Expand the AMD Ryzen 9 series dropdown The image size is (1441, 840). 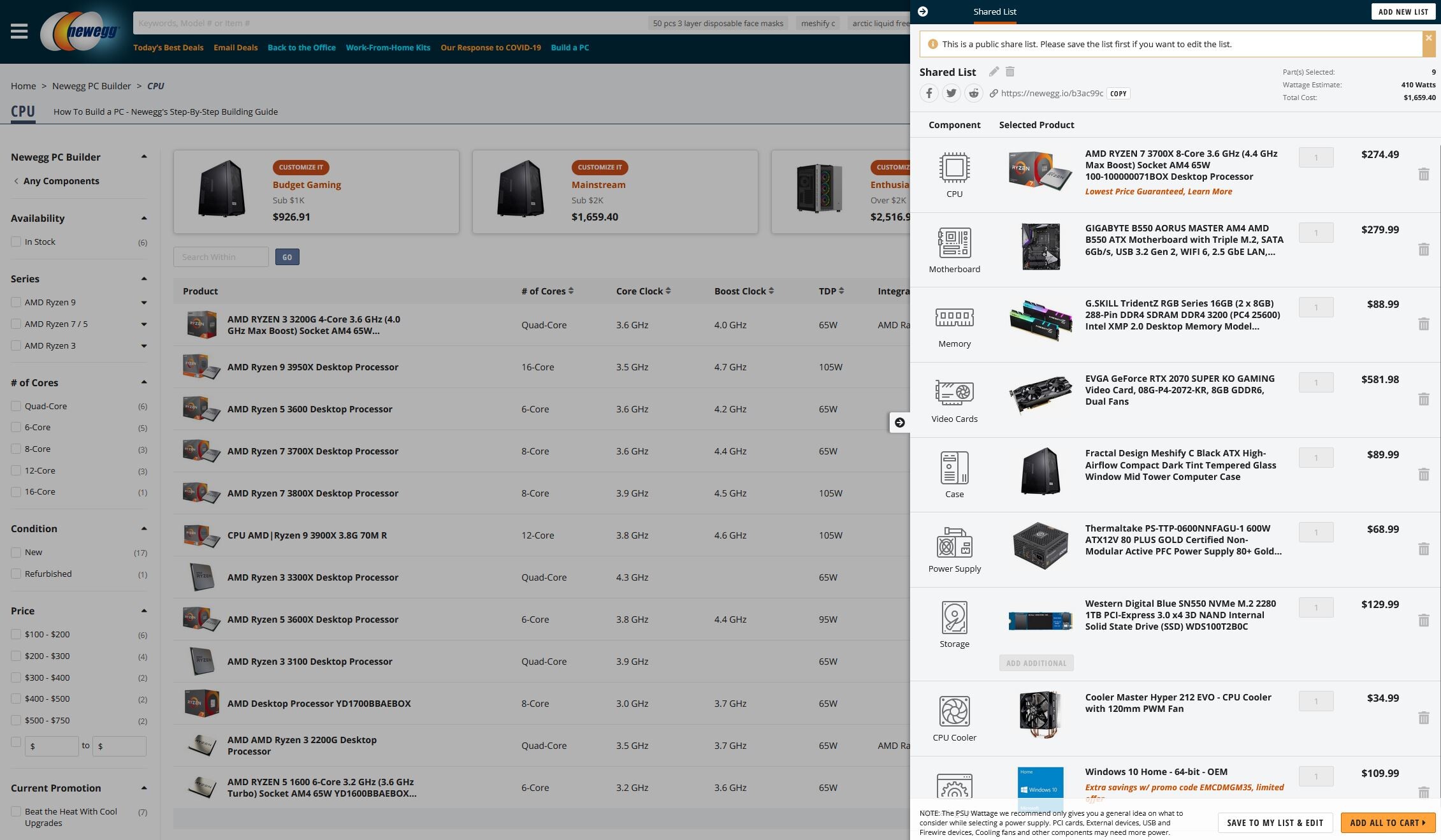tap(144, 303)
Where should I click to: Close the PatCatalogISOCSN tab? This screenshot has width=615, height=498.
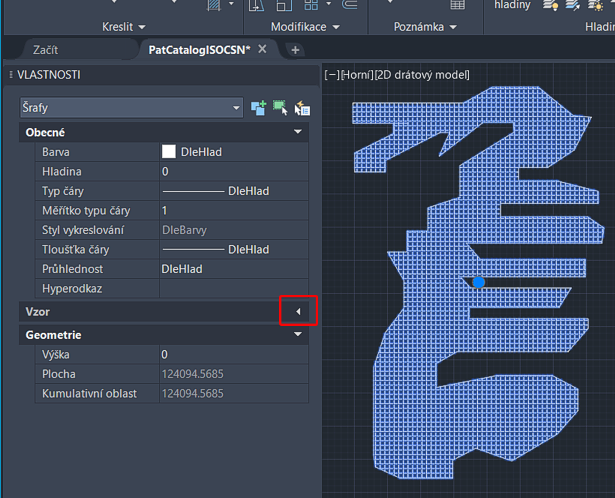coord(263,49)
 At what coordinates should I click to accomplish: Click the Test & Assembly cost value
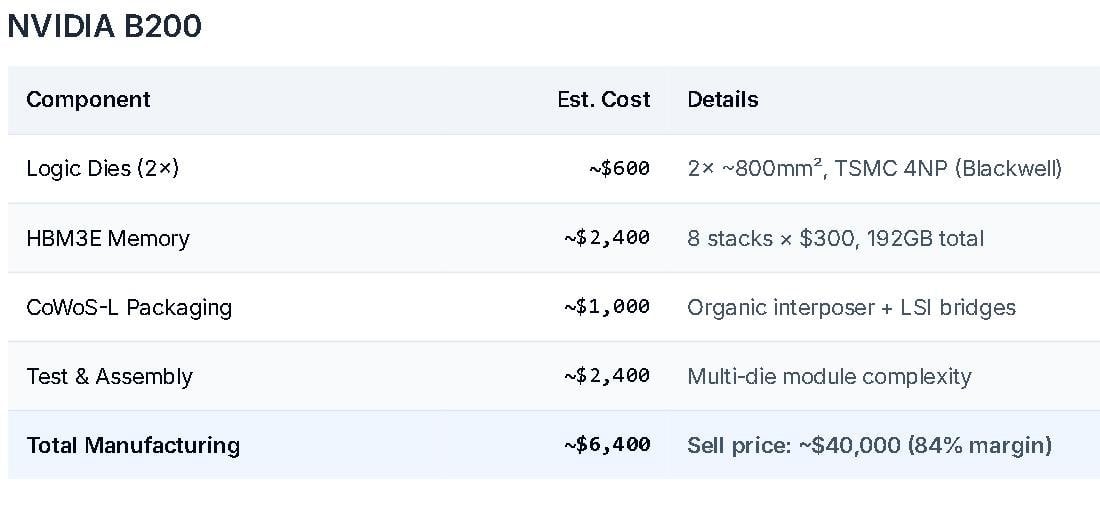(606, 377)
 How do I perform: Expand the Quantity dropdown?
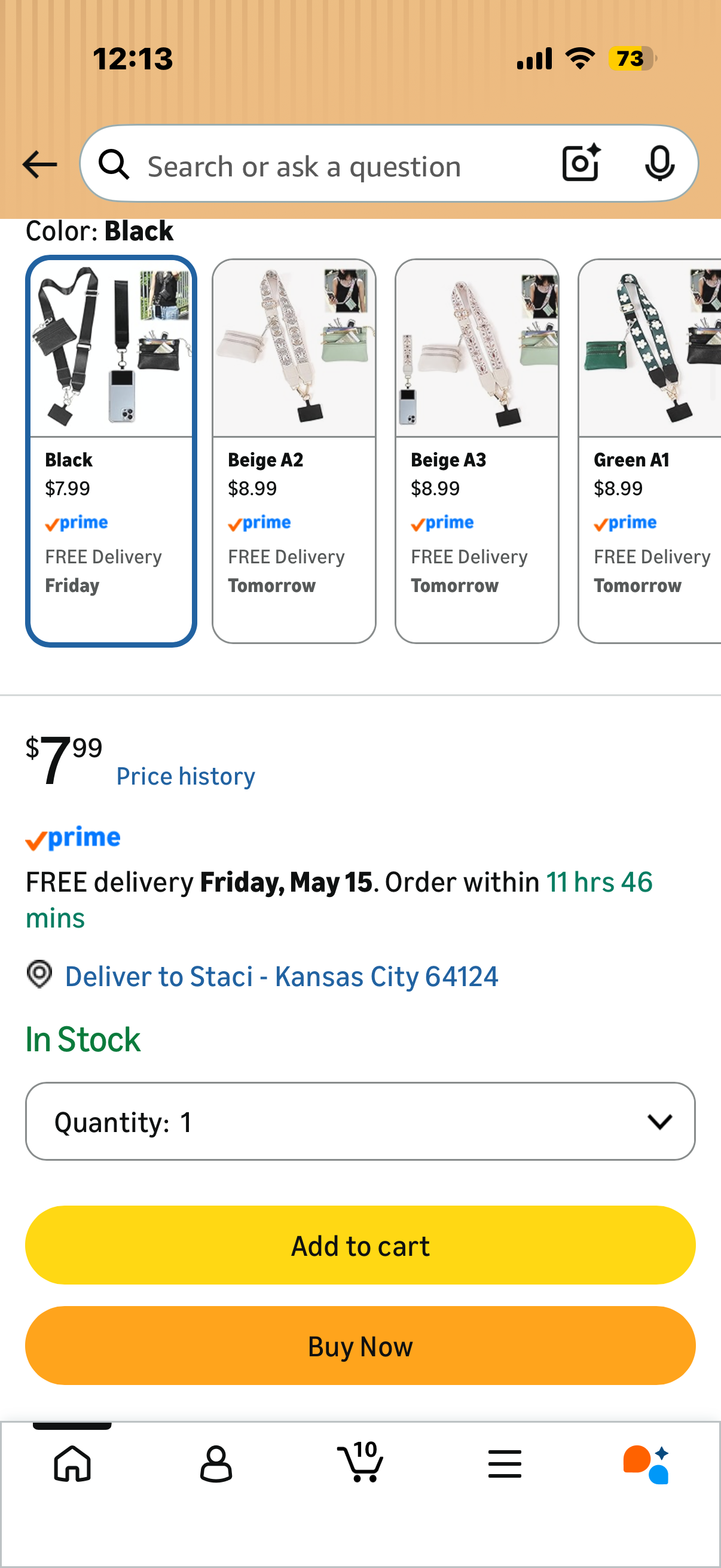(360, 1121)
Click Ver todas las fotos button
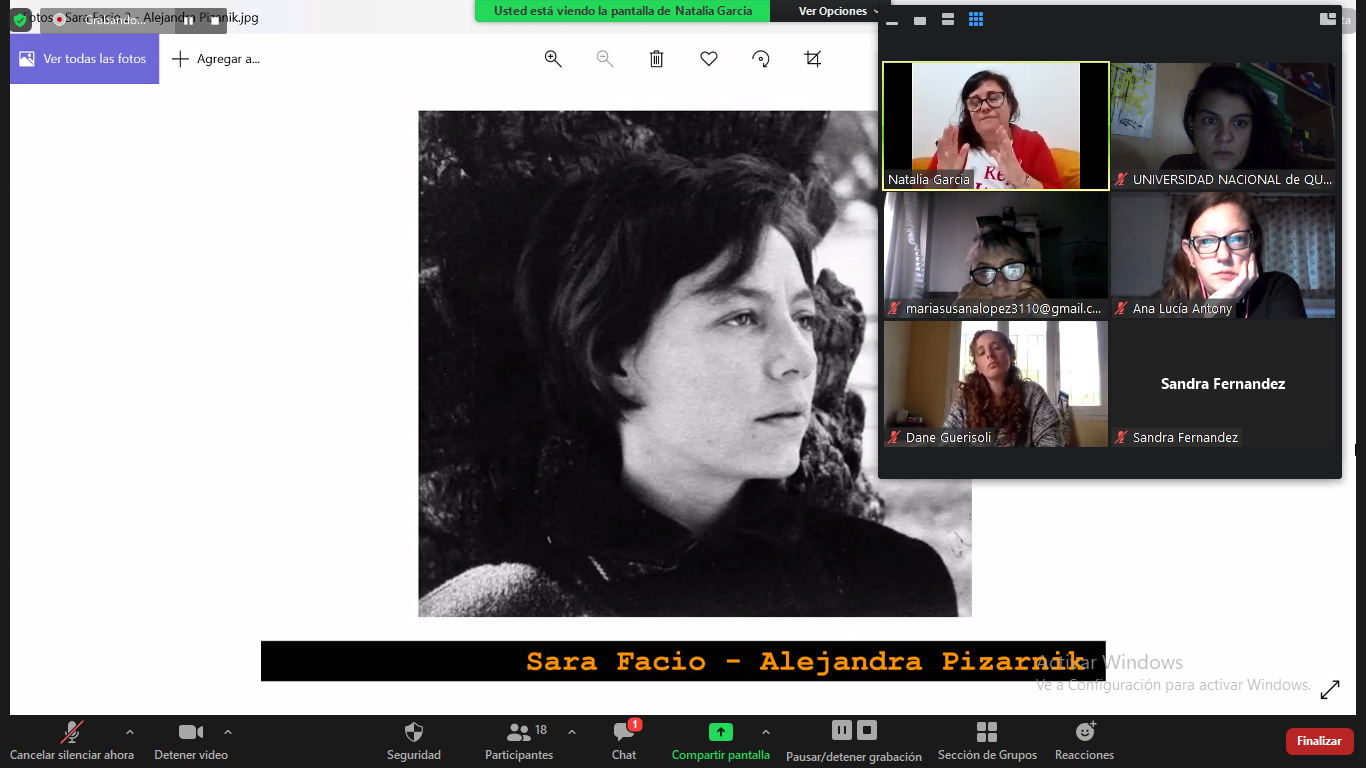The width and height of the screenshot is (1366, 768). 84,59
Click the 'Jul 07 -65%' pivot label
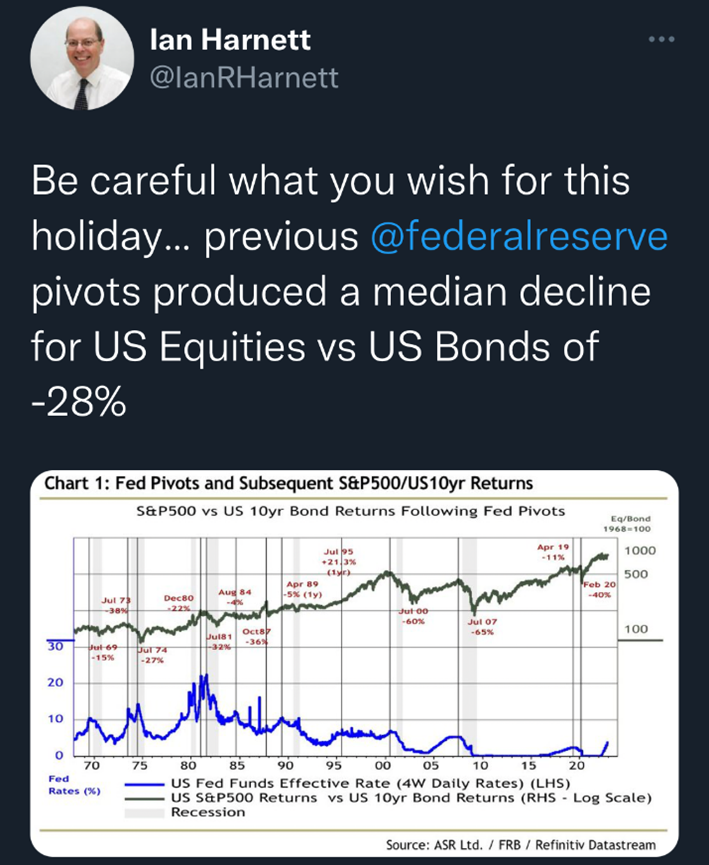709x865 pixels. coord(481,626)
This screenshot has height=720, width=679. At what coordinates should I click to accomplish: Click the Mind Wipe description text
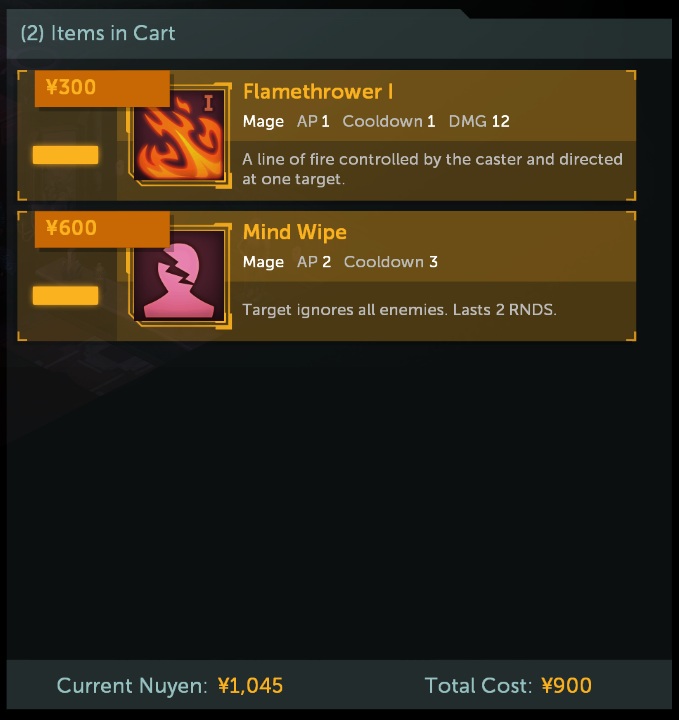pos(399,309)
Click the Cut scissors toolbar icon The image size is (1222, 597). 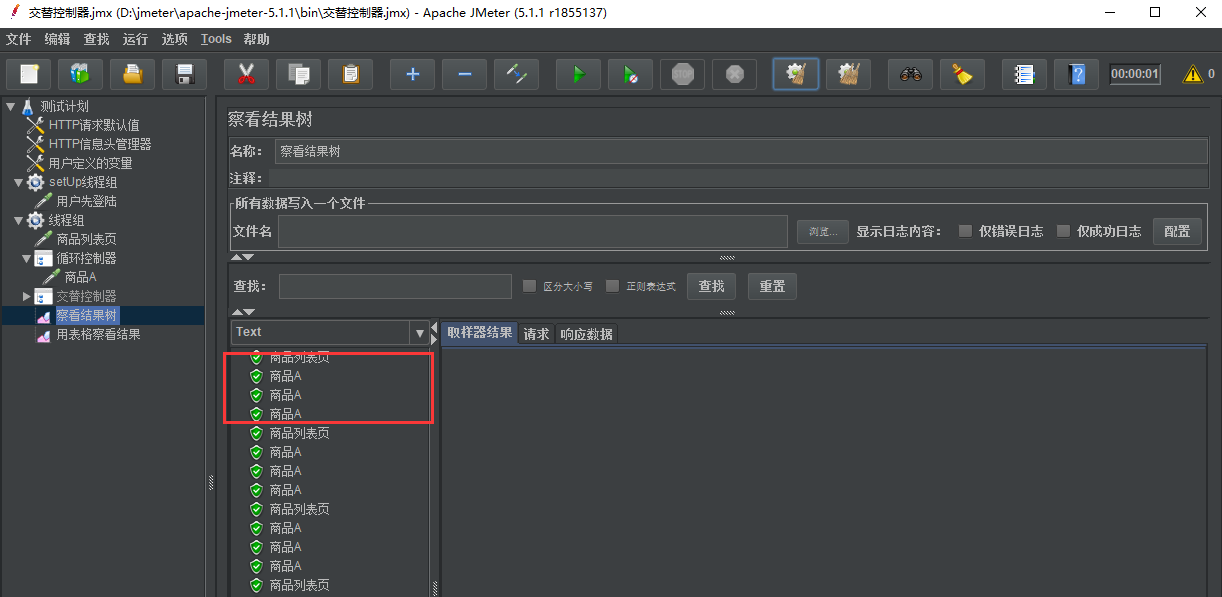coord(245,74)
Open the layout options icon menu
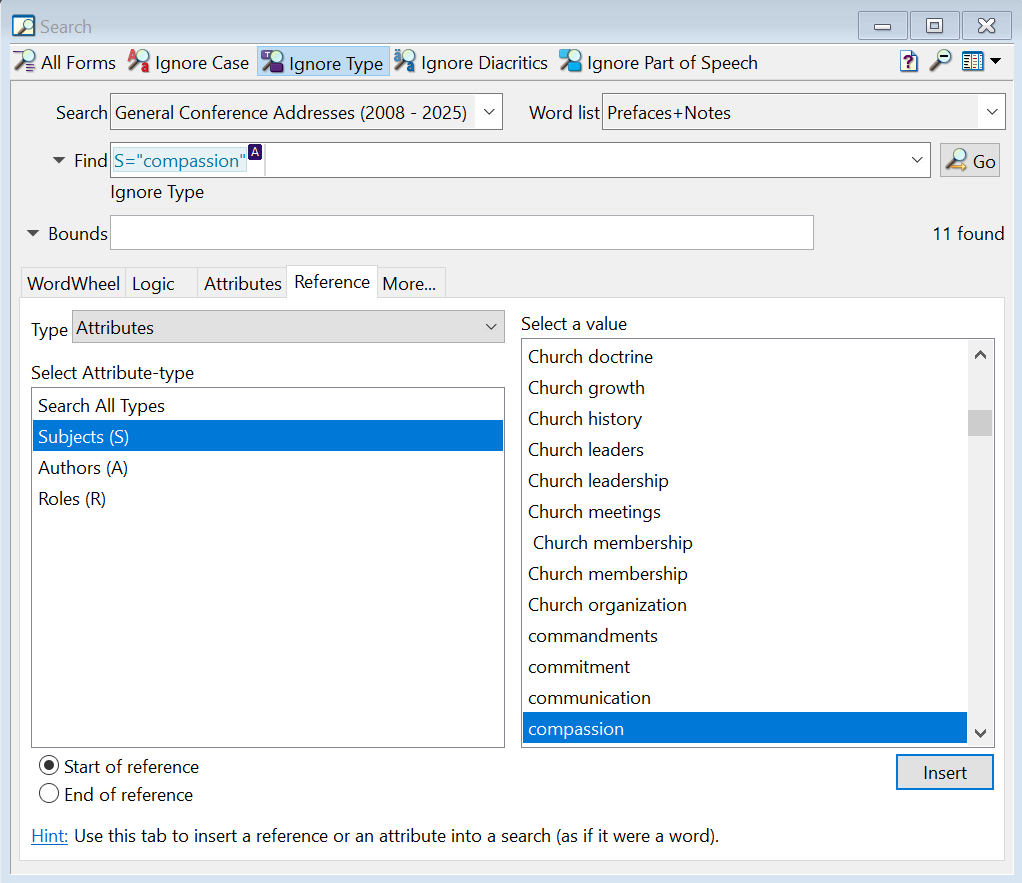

EXERCISE DIRECTIONS
Identify every row above that contains the string "should" and copy each of those rows in full. Case counts.

RESPONSE TO THIS TASK
Where should I click to: Close the PatCatalogISOCSN tab? This screenshot has width=615, height=498.
 At what coordinates should I click to accomplish: Click the Test & Assembly cost value
This screenshot has height=720, width=679. At what coordinates should I click to accomplish: Click the Mind Wipe description text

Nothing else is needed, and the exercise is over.